BACKGROUND: Immune checkpoint inhibitors (ICIs) have now become standard of care treatment for many malignancies. ICIs are associated with unique immune mediated adverse events (irAEs) due to dysregulation of immune activation. As treatment with ICIs is becoming more common, rare irAEs are also being recognized. Here we report a case of ICI-induced celiac disease.

CASE: A 74-year-old Caucasian female with metastatic renal carcinoma received second line nivolumab (anti-PD1 antibody) after initial disease progression on sunitinib. Ipilimumab was added after she failed to respond to six cycles of nivolumab monotherapy. One week after her first cycle of combination treatment, she presented with nausea, vomiting, grade 1 diarrhea, and weight loss. She underwent endoscopy, which showed bile stasis in the stomach, normal appearing stomach mucosa, and nonbleeding erythematous mucosa in the duodenal bulb. Stomach biopsy showed moderate active chronic gastritis. Duodenal biopsy showed moderate chronic active duodenitis with focal neutrophilic cryptitis, mucosal erosions, villous atrophy, mildly increased intraepithelial lymphocytes, and moderate chronic inflammation in the lamina propria pathognomonic of celiac disease. Symptoms improved with gluten-free diet, twice-daily omeprazole and anti-emetics and she was able to continue on treatment.

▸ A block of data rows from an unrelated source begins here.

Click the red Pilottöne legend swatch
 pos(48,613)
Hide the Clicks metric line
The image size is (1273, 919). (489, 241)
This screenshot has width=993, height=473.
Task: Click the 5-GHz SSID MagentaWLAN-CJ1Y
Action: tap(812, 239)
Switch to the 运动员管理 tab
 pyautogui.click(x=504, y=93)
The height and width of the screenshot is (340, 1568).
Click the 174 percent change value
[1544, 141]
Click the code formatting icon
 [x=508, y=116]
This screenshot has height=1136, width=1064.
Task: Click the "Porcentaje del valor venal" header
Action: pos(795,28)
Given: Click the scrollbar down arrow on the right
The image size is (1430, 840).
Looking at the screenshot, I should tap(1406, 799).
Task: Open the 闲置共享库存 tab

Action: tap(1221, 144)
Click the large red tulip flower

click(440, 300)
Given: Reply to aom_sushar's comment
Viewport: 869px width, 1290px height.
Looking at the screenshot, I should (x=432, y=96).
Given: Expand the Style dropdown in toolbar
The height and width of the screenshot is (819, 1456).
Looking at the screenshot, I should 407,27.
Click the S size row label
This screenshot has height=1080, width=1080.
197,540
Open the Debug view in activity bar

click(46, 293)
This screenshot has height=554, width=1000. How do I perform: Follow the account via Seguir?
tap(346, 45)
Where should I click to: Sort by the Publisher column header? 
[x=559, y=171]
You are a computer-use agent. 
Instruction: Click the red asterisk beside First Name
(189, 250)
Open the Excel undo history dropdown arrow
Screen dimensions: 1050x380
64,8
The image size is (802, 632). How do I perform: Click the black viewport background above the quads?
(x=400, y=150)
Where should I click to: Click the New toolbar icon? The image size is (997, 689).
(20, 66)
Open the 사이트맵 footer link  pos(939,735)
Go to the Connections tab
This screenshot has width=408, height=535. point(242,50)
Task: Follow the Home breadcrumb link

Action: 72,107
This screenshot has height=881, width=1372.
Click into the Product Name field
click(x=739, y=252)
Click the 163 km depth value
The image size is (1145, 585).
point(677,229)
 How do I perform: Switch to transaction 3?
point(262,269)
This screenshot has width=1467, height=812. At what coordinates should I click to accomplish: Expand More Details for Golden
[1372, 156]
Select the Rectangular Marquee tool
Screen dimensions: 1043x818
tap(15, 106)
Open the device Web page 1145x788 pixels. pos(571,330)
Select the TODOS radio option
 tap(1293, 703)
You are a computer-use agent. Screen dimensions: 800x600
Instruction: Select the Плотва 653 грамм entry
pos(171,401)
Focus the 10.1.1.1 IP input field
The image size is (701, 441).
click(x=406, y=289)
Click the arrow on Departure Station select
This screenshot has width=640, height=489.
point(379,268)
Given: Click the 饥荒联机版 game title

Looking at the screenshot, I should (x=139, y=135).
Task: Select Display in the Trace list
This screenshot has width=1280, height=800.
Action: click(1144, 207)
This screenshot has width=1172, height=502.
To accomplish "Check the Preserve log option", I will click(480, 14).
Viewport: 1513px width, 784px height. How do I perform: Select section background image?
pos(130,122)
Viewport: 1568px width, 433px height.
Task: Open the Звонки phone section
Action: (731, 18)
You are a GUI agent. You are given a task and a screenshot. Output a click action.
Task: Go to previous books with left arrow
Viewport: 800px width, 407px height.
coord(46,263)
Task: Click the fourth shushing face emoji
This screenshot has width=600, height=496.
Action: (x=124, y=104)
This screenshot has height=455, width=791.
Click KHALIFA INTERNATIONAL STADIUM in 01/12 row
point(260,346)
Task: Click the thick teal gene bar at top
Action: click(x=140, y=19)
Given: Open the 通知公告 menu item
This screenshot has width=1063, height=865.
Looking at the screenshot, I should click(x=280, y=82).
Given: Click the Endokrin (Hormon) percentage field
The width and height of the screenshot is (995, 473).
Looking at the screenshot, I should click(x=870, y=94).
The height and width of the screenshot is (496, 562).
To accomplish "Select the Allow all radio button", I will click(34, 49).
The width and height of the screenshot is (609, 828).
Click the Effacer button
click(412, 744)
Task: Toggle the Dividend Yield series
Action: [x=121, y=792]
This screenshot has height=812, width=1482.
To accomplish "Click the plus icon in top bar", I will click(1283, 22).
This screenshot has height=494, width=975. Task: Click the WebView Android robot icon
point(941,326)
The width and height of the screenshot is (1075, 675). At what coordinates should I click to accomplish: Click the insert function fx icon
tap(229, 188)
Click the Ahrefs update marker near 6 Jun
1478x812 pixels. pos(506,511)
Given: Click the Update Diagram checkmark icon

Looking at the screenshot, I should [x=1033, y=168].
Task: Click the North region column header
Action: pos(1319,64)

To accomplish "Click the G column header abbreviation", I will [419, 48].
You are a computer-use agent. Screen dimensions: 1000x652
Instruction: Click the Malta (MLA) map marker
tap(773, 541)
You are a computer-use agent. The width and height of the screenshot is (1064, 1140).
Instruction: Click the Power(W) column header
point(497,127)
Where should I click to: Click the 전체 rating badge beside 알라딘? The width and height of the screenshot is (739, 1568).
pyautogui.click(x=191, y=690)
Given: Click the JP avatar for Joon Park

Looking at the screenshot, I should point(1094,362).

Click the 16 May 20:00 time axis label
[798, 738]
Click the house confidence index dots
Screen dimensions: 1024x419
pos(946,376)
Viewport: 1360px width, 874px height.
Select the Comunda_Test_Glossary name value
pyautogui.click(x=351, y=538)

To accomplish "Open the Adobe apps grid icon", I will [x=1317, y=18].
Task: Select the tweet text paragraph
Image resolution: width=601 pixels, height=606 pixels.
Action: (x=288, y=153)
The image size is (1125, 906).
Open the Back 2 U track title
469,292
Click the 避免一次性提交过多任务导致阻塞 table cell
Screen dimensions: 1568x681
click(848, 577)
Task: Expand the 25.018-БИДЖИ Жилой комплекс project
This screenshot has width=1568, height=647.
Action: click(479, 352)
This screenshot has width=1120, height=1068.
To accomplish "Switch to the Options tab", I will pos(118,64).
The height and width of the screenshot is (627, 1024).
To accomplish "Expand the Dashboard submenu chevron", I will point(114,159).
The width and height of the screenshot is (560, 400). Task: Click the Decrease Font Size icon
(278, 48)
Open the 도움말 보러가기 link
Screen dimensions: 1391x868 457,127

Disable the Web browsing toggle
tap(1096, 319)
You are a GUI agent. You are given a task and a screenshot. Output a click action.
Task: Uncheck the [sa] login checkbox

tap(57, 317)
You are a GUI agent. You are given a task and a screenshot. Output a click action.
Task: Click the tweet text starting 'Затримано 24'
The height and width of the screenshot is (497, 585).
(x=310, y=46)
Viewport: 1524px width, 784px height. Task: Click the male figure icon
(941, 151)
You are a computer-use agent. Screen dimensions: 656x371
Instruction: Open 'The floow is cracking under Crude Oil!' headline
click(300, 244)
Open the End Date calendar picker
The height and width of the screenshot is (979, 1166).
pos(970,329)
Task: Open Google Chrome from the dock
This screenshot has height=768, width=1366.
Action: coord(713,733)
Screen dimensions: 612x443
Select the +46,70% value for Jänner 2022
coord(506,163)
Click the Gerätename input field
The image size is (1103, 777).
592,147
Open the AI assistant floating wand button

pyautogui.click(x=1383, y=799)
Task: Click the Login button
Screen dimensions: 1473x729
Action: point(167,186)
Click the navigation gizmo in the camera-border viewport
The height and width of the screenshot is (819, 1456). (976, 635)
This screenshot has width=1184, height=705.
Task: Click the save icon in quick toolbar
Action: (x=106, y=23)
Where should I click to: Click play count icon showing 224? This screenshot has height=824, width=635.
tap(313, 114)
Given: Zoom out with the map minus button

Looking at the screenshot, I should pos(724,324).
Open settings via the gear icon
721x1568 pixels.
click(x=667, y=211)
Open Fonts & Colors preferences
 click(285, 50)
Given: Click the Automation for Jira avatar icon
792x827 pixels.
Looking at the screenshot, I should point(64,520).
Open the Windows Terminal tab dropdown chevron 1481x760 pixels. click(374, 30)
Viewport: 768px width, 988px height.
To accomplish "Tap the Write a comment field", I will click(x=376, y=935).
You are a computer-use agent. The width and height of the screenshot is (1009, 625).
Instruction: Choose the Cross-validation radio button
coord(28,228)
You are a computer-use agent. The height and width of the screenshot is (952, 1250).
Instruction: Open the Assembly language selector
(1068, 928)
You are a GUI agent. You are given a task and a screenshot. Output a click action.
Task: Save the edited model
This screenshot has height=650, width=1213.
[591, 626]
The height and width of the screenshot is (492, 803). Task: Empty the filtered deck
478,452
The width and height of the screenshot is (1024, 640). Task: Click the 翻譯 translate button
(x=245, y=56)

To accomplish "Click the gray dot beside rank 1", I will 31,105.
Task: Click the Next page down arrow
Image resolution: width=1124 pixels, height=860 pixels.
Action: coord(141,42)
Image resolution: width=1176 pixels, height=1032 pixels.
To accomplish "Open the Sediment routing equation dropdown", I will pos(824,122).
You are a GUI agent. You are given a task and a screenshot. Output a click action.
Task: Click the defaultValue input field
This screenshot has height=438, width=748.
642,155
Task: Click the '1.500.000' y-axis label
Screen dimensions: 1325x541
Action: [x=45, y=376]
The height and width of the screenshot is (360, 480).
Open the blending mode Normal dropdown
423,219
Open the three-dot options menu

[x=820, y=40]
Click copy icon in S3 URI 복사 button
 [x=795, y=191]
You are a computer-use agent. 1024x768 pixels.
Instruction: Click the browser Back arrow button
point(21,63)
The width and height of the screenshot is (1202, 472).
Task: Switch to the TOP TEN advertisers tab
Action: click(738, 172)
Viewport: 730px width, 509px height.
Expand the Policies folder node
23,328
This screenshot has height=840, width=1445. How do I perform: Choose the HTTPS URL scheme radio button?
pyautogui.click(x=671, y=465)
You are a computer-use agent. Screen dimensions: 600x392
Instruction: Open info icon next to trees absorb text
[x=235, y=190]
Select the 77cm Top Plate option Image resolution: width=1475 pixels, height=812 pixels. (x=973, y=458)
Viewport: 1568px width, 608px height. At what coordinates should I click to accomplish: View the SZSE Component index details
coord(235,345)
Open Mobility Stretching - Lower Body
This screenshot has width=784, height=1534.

CONCLUSIONS: There has been only one published case reporting ICI-induced celiac disease. Our case report highlights a rare irAE (celiac disease) associated with ICI treatment. It is unclear whether the patient had previously undiagnosed celiac disease or whether ICIs triggered her enteritis. Our patient was able to continue treatment with ICIs with dietary modifications, suggesting correct diagnosis is critical for optimal patient outcome.